Below are some records. Return exactly the lines from the one with "Shipping policy (883, 1785)" to the one with "Birthday posters (258, 1198)", and nothing else.

(Saved entries)

------------------------------------------------------------------------

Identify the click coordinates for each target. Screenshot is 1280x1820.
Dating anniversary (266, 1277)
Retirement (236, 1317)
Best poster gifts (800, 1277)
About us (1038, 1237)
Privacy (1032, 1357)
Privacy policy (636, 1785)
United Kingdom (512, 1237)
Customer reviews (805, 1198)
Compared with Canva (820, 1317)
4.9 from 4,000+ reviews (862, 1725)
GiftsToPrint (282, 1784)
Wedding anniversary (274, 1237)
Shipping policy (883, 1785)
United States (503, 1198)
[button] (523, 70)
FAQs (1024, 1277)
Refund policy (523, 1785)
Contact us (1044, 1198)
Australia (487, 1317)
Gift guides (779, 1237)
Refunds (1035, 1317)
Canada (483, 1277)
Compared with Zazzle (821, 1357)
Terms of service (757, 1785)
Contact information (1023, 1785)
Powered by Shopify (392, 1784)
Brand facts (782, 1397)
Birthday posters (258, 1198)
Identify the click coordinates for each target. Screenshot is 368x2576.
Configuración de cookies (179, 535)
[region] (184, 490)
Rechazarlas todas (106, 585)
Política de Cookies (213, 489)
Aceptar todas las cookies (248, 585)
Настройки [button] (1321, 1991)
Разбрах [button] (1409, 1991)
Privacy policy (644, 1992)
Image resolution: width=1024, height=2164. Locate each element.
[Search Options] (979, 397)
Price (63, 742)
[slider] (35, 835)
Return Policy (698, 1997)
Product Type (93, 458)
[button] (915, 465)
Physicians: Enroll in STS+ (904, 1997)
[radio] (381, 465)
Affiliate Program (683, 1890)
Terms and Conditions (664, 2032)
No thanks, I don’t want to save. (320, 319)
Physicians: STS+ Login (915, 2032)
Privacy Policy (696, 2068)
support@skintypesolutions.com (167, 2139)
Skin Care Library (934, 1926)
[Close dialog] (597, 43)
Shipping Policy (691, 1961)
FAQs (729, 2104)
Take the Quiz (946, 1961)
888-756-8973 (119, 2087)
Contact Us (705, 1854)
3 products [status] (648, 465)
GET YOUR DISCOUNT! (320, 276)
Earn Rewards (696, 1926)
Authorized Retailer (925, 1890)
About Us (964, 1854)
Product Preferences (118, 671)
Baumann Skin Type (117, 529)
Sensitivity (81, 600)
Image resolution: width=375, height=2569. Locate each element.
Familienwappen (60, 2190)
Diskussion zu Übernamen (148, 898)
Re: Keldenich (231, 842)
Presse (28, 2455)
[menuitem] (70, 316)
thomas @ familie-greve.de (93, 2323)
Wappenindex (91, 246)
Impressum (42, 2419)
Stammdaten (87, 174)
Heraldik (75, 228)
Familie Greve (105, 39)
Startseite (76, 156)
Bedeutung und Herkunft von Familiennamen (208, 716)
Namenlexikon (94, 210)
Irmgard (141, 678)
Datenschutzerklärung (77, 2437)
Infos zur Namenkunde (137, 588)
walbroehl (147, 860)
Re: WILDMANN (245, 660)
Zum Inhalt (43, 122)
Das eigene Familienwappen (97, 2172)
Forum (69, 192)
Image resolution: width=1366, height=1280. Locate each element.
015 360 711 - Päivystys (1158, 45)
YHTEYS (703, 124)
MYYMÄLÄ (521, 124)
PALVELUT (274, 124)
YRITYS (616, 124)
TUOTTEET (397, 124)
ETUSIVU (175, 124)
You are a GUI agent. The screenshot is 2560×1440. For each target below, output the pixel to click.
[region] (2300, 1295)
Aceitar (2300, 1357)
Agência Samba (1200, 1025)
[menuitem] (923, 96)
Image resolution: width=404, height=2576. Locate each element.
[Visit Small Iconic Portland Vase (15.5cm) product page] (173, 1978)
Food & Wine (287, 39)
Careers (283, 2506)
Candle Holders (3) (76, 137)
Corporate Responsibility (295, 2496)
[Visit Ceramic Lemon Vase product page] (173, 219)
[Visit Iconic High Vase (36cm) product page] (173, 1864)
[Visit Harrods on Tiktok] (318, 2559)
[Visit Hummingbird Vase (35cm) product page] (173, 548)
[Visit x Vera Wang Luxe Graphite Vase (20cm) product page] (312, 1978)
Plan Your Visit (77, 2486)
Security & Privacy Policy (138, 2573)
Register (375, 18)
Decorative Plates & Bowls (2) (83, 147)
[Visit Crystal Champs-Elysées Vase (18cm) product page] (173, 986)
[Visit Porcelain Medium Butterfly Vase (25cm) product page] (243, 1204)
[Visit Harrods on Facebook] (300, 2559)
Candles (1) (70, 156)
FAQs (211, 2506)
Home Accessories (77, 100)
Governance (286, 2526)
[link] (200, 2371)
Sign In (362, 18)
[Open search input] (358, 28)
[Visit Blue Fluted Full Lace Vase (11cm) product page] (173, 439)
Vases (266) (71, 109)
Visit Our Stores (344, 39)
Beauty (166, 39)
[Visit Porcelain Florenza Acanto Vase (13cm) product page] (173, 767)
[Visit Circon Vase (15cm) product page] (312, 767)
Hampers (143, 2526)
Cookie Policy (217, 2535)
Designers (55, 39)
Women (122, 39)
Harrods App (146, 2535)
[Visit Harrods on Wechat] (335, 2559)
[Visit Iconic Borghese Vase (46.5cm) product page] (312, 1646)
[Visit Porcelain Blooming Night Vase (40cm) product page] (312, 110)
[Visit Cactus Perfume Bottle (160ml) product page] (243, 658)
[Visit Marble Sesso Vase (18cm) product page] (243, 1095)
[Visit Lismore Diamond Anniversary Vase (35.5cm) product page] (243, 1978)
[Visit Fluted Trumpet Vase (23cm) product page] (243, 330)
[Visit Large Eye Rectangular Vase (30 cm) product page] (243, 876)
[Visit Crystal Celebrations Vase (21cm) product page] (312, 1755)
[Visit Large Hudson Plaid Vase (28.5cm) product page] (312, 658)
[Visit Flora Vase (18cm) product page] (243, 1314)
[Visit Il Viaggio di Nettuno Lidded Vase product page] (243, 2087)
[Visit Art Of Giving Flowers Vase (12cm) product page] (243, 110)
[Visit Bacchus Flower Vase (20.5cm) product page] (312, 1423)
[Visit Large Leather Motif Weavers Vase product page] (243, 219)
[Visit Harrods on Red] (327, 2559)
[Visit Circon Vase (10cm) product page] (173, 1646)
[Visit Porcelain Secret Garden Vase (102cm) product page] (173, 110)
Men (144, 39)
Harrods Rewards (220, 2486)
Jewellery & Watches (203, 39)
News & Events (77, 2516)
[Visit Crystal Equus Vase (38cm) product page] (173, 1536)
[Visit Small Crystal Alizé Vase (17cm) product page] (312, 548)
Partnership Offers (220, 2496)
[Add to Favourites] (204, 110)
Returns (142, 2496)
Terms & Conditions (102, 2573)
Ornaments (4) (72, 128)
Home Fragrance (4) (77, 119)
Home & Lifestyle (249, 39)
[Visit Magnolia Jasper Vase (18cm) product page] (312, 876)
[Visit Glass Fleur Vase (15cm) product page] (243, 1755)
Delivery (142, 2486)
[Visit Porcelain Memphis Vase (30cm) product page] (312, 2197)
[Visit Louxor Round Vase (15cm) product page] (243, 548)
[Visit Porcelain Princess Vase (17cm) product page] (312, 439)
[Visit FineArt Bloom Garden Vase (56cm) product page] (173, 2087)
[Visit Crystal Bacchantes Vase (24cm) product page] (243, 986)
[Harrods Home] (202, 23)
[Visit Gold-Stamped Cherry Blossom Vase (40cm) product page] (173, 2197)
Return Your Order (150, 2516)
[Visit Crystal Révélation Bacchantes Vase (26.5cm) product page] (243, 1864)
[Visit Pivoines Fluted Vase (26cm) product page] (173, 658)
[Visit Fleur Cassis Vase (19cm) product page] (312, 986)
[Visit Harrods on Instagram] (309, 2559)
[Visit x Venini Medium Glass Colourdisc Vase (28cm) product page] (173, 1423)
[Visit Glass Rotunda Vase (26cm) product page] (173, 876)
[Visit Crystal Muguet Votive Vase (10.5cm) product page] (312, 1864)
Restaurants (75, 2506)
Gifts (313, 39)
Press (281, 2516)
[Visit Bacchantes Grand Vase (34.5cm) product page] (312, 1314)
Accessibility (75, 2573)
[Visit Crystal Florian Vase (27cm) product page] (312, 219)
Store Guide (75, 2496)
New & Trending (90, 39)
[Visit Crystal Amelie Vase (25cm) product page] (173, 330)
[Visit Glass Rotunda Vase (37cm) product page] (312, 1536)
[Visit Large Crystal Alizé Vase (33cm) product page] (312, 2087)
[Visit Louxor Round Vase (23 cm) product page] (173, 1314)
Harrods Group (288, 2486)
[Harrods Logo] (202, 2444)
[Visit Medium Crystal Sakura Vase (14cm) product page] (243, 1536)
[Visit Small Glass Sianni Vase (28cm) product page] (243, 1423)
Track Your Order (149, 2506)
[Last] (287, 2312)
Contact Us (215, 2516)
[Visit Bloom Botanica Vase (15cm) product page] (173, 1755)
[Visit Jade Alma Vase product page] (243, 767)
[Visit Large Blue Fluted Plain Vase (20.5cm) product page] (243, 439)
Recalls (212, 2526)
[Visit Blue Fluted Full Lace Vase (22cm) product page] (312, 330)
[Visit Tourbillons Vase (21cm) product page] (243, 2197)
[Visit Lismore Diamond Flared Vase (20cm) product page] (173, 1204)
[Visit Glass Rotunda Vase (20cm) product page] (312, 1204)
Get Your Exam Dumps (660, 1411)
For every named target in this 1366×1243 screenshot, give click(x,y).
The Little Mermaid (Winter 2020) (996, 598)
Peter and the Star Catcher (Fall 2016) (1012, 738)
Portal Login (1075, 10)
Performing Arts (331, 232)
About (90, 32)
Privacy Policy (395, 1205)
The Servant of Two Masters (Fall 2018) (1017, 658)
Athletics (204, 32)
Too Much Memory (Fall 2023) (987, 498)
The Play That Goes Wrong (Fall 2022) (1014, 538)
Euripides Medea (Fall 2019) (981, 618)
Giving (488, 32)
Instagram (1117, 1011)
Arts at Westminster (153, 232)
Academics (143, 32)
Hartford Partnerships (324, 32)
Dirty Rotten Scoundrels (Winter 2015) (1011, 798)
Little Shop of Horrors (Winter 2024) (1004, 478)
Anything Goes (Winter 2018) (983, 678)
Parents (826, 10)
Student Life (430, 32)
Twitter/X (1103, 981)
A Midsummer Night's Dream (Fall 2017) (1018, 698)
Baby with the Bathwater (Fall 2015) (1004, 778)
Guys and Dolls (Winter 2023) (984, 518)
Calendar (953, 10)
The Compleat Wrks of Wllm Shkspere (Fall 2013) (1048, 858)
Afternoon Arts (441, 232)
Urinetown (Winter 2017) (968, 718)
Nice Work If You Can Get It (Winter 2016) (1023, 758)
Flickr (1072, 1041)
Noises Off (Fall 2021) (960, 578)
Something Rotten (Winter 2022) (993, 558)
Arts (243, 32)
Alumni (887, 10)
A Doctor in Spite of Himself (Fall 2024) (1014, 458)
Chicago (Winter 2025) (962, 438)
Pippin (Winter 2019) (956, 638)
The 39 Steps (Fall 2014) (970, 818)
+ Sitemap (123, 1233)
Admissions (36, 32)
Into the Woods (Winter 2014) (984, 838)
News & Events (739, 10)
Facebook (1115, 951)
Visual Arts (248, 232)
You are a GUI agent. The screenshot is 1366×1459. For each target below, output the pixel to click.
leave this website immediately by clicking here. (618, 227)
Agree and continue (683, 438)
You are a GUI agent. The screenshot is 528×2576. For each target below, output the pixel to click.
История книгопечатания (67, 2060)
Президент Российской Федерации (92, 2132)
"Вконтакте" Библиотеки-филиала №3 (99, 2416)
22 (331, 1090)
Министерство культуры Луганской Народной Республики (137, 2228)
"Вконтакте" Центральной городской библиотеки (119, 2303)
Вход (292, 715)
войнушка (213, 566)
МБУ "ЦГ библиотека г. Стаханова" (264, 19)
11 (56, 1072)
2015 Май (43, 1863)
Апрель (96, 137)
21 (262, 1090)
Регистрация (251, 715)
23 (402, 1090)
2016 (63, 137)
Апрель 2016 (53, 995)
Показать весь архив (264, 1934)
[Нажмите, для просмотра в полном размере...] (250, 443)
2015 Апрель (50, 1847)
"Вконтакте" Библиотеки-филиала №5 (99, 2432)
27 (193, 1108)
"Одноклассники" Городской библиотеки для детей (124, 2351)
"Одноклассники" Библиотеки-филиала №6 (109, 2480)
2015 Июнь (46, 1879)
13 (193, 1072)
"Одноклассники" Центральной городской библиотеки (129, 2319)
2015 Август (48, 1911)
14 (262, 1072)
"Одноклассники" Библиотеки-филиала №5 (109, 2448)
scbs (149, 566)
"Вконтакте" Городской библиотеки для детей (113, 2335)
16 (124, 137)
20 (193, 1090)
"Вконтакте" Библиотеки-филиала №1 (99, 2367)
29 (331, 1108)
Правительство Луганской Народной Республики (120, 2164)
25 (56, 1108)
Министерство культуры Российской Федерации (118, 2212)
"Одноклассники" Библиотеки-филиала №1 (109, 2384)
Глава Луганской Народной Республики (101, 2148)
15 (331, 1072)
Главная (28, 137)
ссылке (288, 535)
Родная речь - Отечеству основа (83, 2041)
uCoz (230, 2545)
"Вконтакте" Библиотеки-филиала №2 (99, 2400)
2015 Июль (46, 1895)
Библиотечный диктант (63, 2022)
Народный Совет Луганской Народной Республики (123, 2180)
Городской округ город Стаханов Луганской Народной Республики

------------------------------------------------------------------------

SOLUTION FOR THIS PROBLEM.
Shipping policy (883, 1785)
United States (503, 1198)
[button] (523, 70)
FAQs (1024, 1277)
Refund policy (523, 1785)
Contact us (1044, 1198)
Australia (487, 1317)
Gift guides (779, 1237)
Refunds (1035, 1317)
Canada (483, 1277)
Compared with Zazzle (821, 1357)
Terms of service (757, 1785)
Contact information (1023, 1785)
Powered by Shopify (392, 1784)
Brand facts (782, 1397)
Birthday posters (258, 1198)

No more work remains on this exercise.